The rising trend of digitization in commerce and the increased occurrence of card-not-present fraud were not created by the COVID-19 pandemic. Instead, it would be more accurate to note that those macro trend lines were both already on the move quite notably, and then the coronavirus came along and rapidly intensified the situation. That’s one of the takeaways from a recent PYMNTS panel discussion with Visa’s Director of Global Chip Product Tom Rapkoch, Keyno CEO Robert Steinman and Assistant Vice President of Digital Strategy and Innovation at Michigan State University Federal Credit Union Ben Maxim.
What has changed, Steinman said, is the reality of the pandemic and the radical digital life shifts it has engendered. Those dynamics have made the dangers of fraud far less abstract to consumers. Fraud, he said, is occurring at an unprecedented rate and scale and it was far from a small issue before.
“There’s a lot of people that are financially hurting these days, and fraud is a big deal for them,” Steinman said. “Not having the use of their card for a period of time or access to their credit limits or access to their money — it’s a big deal. Fraud is more than just an inconvenience for cardholders at this moment. And card issuers need to be able to quickly adopt a solution that can help in a big way.”
It is just such a solution that the MSUFCU is announcing it is piloting today (Nov. 17). Powered by Visa’s dynamic card verification value 2 (dCVV2) technology and powered by Keyno’s turnkey implementation technology, the credit union is looking to pioneer a simple security upgrade that it believes will help reverse the onslaught from CNP fraudsters coming at them. It is replacing the static three-digit security code that has become a verification standard for online transactions with a digital CVV that changes periodically.
How It Will Work
While dCVV2 was designed to be used in a variety of contexts such around authenticating and validating digital CVV service in remote commerce contexts, the use case that MSUFCU and Keyno are exploring is the “generate function” within dCVV2 that essentially replaces the old static CVV code that is forever wedded to a credit card and replaces it with a digital CVV Visa will generate occasionally.
To gain access to that code, consumers will no longer look at the back of their cards, but instead log into a mobile app to get their digital CVV to enter in during an online transaction. That number will function in exactly the same way as its static counterpart. The mobile app, incidentally, can be a standalone app dedicated to that single purpose or the dCVV2 generator can be built directly into an issuer’s mobile app for its card — Keyno’s integration leaves it up to the issuer which way they want to do it.
According to their early consumer surveys so far, MSUFCU’s Ben Maxim said, consumers are showing a slight early preference for the service within a dedicated mobile app. However, he notes that is an area they will be watching closely over the course of the three-month pilot currently underway to understand where and how the service should ultimately be deployed.
But beyond those details, Visa’s Tom Rapkoch said, what the ever-shifting dCVV2 code does is strengthen the security inherent in using the CVV code as an authentication mechanism.
“What we can see with just the advent of dynamic data over static data is an opportunity to really ameliorate fraud,” Rapkoch said. “We think that [is] definitely going to be at play here.

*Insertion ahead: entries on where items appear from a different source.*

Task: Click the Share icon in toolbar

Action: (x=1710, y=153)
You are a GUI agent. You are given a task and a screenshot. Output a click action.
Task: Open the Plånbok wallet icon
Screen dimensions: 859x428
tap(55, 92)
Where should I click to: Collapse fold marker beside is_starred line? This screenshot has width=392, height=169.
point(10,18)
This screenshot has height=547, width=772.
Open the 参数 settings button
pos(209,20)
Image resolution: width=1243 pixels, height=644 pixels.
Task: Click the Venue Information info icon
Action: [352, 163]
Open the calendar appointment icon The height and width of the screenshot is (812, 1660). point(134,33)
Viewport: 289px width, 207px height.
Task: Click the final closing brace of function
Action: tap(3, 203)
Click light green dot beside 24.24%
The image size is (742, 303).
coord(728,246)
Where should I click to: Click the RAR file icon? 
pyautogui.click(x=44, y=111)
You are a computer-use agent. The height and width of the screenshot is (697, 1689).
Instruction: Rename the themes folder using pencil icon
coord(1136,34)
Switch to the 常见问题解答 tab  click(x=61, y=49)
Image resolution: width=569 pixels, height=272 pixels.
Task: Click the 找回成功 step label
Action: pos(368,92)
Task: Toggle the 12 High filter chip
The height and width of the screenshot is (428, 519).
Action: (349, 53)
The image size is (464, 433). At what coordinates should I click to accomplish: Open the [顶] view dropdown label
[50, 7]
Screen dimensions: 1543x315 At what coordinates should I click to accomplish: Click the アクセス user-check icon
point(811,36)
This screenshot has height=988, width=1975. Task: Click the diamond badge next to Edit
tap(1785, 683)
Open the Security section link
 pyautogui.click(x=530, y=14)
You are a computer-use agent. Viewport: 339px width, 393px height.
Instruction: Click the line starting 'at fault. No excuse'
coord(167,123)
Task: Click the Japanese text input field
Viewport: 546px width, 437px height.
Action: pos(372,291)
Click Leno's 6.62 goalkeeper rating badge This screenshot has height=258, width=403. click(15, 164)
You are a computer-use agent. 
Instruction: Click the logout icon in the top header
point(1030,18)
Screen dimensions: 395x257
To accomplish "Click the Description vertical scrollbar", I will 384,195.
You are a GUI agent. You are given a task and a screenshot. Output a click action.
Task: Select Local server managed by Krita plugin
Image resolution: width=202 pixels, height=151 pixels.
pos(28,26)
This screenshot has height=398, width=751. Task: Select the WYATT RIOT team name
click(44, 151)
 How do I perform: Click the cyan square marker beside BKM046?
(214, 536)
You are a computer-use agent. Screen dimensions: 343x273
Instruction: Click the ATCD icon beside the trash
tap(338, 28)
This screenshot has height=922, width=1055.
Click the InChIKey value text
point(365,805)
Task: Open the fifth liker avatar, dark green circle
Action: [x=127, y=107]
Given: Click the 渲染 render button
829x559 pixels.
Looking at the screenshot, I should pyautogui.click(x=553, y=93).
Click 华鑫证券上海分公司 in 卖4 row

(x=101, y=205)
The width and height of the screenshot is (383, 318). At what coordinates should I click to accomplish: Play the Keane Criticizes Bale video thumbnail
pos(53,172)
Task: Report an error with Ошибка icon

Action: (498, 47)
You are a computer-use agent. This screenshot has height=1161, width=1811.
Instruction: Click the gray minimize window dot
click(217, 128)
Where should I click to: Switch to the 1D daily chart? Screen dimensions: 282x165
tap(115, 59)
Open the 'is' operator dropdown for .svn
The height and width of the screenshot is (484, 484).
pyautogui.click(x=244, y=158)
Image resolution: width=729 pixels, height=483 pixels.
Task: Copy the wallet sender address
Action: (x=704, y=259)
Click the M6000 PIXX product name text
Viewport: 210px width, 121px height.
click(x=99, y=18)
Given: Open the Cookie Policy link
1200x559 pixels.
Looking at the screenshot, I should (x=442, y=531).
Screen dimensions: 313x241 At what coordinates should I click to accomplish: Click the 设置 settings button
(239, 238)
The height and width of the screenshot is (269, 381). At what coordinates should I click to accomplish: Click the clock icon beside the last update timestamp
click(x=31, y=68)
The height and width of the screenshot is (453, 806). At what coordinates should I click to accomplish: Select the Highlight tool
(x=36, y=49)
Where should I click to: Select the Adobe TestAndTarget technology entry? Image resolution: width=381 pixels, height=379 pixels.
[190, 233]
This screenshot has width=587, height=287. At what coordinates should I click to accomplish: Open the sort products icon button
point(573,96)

It is fairly early in this so we don’t have numbers that we can give yet, but we do see evidence that this is something that can help really start to mitigate fraud.”
What Comes Next
Dynamic CVV2 can ameliorate fraud, but is not a silver bullet meant to replace any part of the fraud architecture. If the world has learned anything in the last half-year or so, the panelists agree, it is the absolute necessity of offering layered responses to fraud in an attempt to weave a dense enough web to catch the vast majority of fraudsters in their many various attempts. But dCVV2, they believe, will have the capacity to be an important element of a layered system that will be able to spot fraud before it gets off the ground — in a way that requires minimal change from the consumers, ease of implementation for the issuer and ease of use for the merchant. It is why, Steinman said, MSUFCU is their first rollout of dCVV2 going forward, but far from its last as they will be announcing with several financial institutions as 2021 is getting off the ground.
Because, as Maxim said, for financial institutions (FIs) in general and credit unions in particular, the goal is to serve the members better in terms of keeping them safe, but in a way that isn’t filled with complexity for that customer. Making sure the member is secure in their financial life is absolutely critical — there is more to managing a member relationship than simply securing it. But by securing it, Maxim said they can ultimately pursue other aspects of the customer experience.
“As a credit union, we’re responsible for taking care of our members and their finances and our finances as an institution. And for every dollar we can save on fraud loss we can invest in somewhere else, either in our members, in our services [or] the innovations that we’re trying to come up with. So we’re looking at this as a solution that will help us put less money in that fraud loss category and more into the other things more beneficial to our members directly.”